• Your instructions: In the material below, edit everything from the line containing "The image size is (1104, 1200)." down to the line containing "x-tick-label: 10 is": put "Find an element" wherever "Locate an element" appears and leave the rest unchanged. Give only those lines.

• Excerpted data:

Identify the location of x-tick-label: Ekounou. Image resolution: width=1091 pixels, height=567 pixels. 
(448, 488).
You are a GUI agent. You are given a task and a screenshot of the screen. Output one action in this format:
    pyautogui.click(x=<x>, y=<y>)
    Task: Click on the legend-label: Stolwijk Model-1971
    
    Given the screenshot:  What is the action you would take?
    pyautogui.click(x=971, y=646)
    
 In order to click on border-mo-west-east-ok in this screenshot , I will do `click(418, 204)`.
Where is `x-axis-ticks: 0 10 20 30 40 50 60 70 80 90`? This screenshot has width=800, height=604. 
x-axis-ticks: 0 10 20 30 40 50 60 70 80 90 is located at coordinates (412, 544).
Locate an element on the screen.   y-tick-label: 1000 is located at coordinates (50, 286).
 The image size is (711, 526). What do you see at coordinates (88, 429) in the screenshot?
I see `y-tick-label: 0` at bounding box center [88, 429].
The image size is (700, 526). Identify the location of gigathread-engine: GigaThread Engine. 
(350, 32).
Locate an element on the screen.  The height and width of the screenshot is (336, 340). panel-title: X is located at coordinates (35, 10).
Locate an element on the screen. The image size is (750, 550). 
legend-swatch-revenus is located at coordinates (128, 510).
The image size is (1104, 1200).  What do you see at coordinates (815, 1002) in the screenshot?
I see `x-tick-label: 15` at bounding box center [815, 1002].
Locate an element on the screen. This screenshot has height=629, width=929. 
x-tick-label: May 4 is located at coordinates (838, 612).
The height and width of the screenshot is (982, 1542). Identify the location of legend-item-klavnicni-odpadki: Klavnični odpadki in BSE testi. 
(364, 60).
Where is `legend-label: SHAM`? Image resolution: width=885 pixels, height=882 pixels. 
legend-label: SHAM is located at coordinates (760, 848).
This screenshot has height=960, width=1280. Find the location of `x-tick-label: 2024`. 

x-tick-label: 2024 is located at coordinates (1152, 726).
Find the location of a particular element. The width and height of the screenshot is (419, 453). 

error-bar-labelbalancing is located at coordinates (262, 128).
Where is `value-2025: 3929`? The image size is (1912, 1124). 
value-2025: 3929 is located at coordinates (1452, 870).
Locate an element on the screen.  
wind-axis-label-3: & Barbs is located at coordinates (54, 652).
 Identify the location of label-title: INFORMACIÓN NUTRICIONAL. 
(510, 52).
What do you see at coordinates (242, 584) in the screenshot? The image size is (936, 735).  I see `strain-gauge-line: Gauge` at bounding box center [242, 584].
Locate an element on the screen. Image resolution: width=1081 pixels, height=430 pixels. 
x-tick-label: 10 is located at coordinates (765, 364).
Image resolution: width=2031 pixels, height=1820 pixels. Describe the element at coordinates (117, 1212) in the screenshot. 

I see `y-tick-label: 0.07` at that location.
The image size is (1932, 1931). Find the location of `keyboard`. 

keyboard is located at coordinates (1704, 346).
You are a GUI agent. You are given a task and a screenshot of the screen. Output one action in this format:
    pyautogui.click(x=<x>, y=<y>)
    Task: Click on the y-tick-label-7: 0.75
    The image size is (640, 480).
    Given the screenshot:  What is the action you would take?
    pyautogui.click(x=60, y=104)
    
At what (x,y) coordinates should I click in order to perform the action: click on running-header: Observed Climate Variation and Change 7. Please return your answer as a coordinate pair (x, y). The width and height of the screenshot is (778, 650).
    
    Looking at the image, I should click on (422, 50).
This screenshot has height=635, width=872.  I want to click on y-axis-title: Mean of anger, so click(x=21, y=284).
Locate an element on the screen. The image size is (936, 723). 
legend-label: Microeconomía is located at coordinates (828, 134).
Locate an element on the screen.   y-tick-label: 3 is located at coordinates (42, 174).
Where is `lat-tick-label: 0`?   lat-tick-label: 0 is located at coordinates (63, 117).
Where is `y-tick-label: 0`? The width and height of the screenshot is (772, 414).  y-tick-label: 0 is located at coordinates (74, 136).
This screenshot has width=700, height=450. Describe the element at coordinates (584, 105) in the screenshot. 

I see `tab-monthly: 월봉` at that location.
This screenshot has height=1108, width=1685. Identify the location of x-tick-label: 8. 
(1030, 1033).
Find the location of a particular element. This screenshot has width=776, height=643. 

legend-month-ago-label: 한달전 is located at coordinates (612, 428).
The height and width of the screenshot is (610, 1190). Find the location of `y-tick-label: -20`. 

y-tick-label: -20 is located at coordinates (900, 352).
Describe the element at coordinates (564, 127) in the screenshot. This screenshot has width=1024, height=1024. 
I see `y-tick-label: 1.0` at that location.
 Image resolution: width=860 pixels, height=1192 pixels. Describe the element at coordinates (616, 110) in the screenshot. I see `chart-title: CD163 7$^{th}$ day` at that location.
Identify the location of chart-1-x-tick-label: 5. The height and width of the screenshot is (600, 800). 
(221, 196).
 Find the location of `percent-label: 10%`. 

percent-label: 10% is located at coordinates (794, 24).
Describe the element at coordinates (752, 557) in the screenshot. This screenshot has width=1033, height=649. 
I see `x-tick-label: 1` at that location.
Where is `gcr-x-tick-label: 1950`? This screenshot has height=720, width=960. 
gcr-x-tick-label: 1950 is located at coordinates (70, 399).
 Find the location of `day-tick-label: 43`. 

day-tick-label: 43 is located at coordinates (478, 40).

• Response for this exercise:
The image size is (1104, 1200).  What do you see at coordinates (815, 1002) in the screenshot?
I see `x-tick-label: 15` at bounding box center [815, 1002].
Find an element on the screen. This screenshot has height=629, width=929. 
x-tick-label: May 4 is located at coordinates (838, 612).
The height and width of the screenshot is (982, 1542). Identify the location of legend-item-klavnicni-odpadki: Klavnični odpadki in BSE testi. 
(364, 60).
Where is `legend-label: SHAM`? Image resolution: width=885 pixels, height=882 pixels. 
legend-label: SHAM is located at coordinates (760, 848).
This screenshot has height=960, width=1280. Find the location of `x-tick-label: 2024`. 

x-tick-label: 2024 is located at coordinates (1152, 726).
Find the location of a particular element. The width and height of the screenshot is (419, 453). 

error-bar-labelbalancing is located at coordinates (262, 128).
Where is `value-2025: 3929`? The image size is (1912, 1124). 
value-2025: 3929 is located at coordinates (1452, 870).
Find an element on the screen.  
wind-axis-label-3: & Barbs is located at coordinates (54, 652).
 Identify the location of label-title: INFORMACIÓN NUTRICIONAL. 
(510, 52).
What do you see at coordinates (242, 584) in the screenshot? The image size is (936, 735).  I see `strain-gauge-line: Gauge` at bounding box center [242, 584].
Find an element on the screen. Image resolution: width=1081 pixels, height=430 pixels. 
x-tick-label: 10 is located at coordinates (765, 364).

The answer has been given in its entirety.